■ Problem details
Please rewrite these lines with "Select" replaced by "Choose", leaving everything else unchanged.

■ Data records

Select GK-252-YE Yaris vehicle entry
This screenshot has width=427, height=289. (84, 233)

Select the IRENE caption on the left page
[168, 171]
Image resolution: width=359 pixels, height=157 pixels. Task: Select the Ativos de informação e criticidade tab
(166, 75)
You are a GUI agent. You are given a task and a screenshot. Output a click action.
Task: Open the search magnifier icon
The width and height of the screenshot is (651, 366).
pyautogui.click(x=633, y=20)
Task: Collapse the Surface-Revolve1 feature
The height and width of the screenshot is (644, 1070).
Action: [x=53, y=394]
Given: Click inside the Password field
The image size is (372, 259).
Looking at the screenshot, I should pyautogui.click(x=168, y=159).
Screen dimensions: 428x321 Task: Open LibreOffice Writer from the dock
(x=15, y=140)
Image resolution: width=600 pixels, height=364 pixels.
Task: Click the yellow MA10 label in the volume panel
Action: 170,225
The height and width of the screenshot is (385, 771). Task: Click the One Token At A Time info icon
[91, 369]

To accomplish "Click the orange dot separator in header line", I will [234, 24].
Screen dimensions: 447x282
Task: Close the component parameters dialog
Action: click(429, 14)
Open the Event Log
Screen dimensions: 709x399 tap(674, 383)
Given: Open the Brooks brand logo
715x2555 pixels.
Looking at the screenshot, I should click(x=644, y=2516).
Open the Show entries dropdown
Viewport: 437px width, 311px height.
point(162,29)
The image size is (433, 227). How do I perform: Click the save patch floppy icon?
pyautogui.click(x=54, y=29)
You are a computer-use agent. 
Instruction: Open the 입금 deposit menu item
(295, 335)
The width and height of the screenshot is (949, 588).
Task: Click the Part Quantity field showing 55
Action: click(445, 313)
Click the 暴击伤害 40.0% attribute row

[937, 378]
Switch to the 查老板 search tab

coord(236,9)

■ Solution for this problem
Choose GK-252-YE Yaris vehicle entry
This screenshot has width=427, height=289. (84, 233)

Choose the IRENE caption on the left page
[168, 171]
Image resolution: width=359 pixels, height=157 pixels. Task: Choose the Ativos de informação e criticidade tab
(166, 75)
You are a GUI agent. You are given a task and a screenshot. Output a click action.
Task: Open the search magnifier icon
The width and height of the screenshot is (651, 366).
pyautogui.click(x=633, y=20)
Task: Collapse the Surface-Revolve1 feature
The height and width of the screenshot is (644, 1070).
Action: [x=53, y=394]
Given: Click inside the Password field
The image size is (372, 259).
Looking at the screenshot, I should pyautogui.click(x=168, y=159).
Screen dimensions: 428x321 Task: Open LibreOffice Writer from the dock
(x=15, y=140)
Image resolution: width=600 pixels, height=364 pixels.
Task: Click the yellow MA10 label in the volume panel
Action: 170,225
The height and width of the screenshot is (385, 771). Task: Click the One Token At A Time info icon
[91, 369]

To accomplish "Click the orange dot separator in header line", I will [234, 24].
Screen dimensions: 447x282
Task: Close the component parameters dialog
Action: click(429, 14)
Open the Event Log
Screen dimensions: 709x399 tap(674, 383)
Given: Open the Brooks brand logo
715x2555 pixels.
Looking at the screenshot, I should click(x=644, y=2516).
Open the Show entries dropdown
Viewport: 437px width, 311px height.
point(162,29)
The image size is (433, 227). How do I perform: Click the save patch floppy icon?
pyautogui.click(x=54, y=29)
You are a computer-use agent. 
Instruction: Open the 입금 deposit menu item
(295, 335)
The width and height of the screenshot is (949, 588).
Task: Click the Part Quantity field showing 55
Action: click(445, 313)
Click the 暴击伤害 40.0% attribute row

[937, 378]
Switch to the 查老板 search tab

coord(236,9)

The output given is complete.